Bodies or no bodies, Stubbs was always willing to talk about gold. ‘A man in Castlemaine told me there’s a reef somewhere near Fort Bourke. Something miraculous, he said.’

Wilma didn’t believe in miracles. ‘He say where it was?’

‘More or less.’

‘More or less?’ she repeated. ‘There’s a lot of country out there. You could spend the rest of your life lookin’. Unless you know more’n you sayin’.’

Stubbs said nothing.

She said, ‘I bet you do,’ thinking, that’s all right. I’ll get you to tell me, see if I don’t.

She put her hand in his lap.

Stubbs shifted irritably. ‘Stop that.’

‘Don’ you like it?’ Tightening her grip.

‘It ain’t decent, for God’s sake, not with those poor souls fresh in their graves.’

But that was why she wanted it so much, to celebrate that she was alive while they were dead. If she could have talked Stubbs into it she would have liked to screw on one of the graves—in it, even—but knew better than to suggest it.

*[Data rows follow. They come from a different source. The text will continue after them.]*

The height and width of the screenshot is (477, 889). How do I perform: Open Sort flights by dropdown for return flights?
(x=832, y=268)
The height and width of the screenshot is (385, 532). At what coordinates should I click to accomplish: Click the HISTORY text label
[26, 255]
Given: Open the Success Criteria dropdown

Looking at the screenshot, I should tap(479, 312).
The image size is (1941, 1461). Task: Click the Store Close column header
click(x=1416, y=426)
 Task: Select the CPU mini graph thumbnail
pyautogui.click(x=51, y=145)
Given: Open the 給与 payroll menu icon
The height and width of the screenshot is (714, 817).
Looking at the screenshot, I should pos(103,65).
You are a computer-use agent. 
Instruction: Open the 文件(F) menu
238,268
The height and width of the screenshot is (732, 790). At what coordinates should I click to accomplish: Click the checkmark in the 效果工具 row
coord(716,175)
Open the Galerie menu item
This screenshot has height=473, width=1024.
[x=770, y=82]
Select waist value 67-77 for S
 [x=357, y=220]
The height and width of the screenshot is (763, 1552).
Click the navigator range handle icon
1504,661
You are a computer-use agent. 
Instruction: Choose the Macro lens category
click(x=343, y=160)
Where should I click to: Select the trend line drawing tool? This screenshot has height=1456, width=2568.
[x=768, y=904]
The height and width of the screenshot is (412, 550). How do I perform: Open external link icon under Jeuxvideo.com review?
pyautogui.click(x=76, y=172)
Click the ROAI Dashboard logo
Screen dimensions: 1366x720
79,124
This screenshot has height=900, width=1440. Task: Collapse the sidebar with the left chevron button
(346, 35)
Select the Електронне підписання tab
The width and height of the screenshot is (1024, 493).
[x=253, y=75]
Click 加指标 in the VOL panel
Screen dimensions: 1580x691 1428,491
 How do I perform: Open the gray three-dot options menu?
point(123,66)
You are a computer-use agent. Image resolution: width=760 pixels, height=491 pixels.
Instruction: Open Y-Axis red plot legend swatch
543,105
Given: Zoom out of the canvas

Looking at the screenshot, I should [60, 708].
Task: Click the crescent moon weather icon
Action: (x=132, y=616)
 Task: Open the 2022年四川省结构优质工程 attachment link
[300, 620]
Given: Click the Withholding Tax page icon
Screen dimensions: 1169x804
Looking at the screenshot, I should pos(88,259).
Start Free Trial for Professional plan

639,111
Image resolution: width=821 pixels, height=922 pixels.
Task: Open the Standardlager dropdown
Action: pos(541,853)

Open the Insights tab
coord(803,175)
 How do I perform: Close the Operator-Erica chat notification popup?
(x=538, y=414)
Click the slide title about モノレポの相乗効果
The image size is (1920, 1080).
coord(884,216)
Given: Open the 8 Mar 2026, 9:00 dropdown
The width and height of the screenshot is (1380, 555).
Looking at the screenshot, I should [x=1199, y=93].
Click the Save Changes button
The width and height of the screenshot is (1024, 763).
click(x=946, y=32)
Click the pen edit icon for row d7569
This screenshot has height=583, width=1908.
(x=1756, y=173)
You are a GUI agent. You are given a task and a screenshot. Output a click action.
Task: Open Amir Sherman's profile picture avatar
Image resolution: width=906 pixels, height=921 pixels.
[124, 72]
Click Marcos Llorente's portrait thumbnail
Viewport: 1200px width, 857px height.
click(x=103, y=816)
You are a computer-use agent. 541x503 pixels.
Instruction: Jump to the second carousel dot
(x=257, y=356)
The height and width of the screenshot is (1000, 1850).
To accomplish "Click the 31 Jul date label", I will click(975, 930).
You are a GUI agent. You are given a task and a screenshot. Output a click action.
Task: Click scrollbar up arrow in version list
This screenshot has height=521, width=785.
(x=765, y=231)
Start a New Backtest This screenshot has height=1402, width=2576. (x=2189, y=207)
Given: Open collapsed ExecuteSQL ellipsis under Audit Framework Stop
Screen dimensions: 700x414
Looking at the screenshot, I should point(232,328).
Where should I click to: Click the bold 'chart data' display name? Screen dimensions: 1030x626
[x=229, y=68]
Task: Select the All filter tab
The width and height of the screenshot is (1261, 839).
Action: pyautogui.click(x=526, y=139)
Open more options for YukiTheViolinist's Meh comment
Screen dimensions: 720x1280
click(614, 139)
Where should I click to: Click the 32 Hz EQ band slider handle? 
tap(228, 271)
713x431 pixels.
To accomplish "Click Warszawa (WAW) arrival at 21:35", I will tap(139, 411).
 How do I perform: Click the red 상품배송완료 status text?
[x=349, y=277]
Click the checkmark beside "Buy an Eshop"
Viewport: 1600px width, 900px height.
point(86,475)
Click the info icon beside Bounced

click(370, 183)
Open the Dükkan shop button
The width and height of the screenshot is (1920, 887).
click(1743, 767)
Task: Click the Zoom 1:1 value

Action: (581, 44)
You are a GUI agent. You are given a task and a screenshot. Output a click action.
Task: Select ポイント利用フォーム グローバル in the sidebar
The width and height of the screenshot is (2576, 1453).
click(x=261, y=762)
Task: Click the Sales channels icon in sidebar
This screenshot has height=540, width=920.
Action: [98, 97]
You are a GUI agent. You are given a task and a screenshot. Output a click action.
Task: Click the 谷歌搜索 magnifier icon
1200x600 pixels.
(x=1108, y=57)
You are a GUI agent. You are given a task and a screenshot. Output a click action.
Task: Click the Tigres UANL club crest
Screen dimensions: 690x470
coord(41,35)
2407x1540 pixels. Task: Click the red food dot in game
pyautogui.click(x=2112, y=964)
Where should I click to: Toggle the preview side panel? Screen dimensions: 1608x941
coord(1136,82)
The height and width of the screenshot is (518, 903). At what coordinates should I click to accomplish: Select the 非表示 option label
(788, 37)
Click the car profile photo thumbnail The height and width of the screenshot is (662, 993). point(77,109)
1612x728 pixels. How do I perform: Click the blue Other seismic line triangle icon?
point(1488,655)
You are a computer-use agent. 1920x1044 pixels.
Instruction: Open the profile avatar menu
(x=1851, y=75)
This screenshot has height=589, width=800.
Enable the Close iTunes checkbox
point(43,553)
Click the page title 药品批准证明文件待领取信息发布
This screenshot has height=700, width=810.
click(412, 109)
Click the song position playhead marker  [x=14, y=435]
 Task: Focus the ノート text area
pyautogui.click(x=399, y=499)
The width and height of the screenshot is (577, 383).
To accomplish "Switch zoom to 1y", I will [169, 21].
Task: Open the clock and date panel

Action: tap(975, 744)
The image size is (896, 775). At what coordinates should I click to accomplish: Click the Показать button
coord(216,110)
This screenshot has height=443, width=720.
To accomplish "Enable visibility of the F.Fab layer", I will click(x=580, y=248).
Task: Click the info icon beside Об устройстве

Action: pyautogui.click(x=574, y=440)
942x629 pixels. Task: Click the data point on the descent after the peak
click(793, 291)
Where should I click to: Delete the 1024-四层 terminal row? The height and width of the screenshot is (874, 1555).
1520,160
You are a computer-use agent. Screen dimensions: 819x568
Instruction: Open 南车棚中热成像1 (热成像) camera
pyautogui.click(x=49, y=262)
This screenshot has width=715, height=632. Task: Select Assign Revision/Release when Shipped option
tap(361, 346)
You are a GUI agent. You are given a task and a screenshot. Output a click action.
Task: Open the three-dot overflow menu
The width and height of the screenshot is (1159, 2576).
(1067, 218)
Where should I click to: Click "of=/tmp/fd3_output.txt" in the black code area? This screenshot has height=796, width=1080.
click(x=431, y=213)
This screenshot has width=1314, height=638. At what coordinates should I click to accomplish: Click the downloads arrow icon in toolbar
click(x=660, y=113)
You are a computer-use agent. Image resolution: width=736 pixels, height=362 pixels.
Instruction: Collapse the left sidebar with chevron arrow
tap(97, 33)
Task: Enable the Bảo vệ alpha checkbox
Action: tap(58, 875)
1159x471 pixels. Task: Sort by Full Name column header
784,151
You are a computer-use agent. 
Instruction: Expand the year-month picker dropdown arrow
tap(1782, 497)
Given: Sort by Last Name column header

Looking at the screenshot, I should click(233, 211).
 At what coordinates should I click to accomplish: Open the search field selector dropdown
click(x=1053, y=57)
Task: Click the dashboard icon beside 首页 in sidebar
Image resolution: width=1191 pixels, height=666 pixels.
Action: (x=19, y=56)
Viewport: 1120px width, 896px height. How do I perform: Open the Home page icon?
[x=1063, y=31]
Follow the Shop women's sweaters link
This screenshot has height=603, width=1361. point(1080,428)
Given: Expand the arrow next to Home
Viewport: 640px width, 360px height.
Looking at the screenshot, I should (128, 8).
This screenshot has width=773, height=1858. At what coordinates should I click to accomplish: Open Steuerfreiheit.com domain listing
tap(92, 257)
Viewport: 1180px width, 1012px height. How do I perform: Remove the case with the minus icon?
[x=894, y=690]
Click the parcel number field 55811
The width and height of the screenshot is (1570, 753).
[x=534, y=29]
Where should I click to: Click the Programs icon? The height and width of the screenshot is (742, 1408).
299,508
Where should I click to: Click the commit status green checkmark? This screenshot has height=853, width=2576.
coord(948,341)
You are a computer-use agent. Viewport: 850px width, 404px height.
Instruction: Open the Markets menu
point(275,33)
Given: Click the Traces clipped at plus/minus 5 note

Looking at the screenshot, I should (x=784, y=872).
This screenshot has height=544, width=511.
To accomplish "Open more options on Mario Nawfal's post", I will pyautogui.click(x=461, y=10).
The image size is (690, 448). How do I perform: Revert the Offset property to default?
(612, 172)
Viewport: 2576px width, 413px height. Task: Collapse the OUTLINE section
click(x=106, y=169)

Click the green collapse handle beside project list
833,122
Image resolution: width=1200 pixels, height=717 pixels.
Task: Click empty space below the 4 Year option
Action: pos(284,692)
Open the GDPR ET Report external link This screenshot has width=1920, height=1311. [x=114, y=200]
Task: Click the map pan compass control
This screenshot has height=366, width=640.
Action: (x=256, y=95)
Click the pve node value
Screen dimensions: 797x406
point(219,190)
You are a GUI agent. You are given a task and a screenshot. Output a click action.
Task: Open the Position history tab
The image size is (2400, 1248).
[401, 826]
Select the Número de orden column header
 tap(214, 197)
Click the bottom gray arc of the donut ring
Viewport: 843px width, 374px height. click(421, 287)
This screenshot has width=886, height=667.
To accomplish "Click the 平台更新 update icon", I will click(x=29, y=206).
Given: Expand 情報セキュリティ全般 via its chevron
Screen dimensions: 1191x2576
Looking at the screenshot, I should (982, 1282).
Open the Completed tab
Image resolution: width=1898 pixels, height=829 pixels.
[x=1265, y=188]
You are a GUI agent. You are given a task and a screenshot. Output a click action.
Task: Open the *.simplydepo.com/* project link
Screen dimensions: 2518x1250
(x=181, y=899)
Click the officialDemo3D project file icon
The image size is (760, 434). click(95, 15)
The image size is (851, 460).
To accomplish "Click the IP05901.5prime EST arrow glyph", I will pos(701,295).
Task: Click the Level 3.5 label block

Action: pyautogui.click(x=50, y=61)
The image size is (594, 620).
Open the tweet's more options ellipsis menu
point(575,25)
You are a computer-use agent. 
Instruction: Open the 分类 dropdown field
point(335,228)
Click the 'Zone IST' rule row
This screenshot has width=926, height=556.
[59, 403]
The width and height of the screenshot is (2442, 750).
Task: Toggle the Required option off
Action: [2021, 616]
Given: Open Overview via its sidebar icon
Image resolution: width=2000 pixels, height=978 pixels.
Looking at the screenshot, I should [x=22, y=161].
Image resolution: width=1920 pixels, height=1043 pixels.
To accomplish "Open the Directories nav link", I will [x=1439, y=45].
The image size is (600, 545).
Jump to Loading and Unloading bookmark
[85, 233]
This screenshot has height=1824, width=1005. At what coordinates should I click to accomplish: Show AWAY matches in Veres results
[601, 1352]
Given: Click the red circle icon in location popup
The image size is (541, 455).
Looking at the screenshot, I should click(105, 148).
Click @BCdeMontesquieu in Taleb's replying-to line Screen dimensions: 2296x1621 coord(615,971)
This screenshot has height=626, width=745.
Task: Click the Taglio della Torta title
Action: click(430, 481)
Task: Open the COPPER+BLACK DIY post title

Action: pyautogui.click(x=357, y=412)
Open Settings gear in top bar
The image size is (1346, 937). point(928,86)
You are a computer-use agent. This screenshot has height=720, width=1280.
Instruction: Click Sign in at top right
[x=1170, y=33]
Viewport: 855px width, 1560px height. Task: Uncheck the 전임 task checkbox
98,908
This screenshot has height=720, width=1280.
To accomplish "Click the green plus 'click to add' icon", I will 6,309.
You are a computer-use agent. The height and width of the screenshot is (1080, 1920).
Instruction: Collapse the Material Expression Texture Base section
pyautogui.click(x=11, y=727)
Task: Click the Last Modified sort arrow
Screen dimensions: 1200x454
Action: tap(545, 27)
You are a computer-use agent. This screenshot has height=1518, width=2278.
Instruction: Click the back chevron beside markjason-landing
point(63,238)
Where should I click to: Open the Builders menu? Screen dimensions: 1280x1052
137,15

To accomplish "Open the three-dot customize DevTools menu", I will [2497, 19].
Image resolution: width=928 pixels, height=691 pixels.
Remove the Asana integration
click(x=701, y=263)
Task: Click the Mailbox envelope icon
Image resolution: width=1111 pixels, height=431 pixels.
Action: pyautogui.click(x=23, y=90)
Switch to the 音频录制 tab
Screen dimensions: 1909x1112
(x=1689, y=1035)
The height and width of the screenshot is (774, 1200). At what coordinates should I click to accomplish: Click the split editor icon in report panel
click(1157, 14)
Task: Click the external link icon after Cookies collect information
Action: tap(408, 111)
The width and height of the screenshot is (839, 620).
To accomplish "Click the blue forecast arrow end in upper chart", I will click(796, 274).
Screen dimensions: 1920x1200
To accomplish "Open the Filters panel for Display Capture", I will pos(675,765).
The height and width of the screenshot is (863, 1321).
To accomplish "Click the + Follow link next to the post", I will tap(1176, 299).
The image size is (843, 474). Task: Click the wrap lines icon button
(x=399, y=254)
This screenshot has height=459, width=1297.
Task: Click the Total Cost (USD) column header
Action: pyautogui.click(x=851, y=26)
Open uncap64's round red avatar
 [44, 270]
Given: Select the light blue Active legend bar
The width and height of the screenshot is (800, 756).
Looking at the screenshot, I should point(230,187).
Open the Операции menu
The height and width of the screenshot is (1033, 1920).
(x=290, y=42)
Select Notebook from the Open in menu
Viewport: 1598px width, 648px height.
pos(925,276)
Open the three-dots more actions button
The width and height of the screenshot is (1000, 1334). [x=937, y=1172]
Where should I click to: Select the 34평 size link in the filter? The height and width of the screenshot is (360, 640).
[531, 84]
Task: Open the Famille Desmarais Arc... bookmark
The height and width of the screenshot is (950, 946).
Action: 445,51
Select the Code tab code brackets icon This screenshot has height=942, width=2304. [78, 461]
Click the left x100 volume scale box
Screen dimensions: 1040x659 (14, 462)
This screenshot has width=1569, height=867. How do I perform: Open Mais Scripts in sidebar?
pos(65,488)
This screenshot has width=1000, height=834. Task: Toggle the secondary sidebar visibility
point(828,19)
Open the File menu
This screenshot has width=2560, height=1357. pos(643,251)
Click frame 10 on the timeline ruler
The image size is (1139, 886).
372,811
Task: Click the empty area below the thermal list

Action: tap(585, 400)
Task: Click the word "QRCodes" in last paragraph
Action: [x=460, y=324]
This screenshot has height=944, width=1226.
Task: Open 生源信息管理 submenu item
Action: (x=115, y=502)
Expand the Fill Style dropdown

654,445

She began to work him gently, knowingly. ‘Ain’t you the big man?’ she said.

‘Shanks will hear.’ Protesting still but weakening, she could tell.

‘Let him hear.’ Suddenly impatient, she urged him, ‘Come on. You know how long it’s been?’

He turned to her as she had known he would. Triumphant, she smiled at him and lay back on the ground. His fingers fumbled with buttons, with laces.

‘Oh yes,’ she cried later. ‘Oh yes!’

For the first time since leaving Sydney, since killing Brown, in this place of death she felt alive.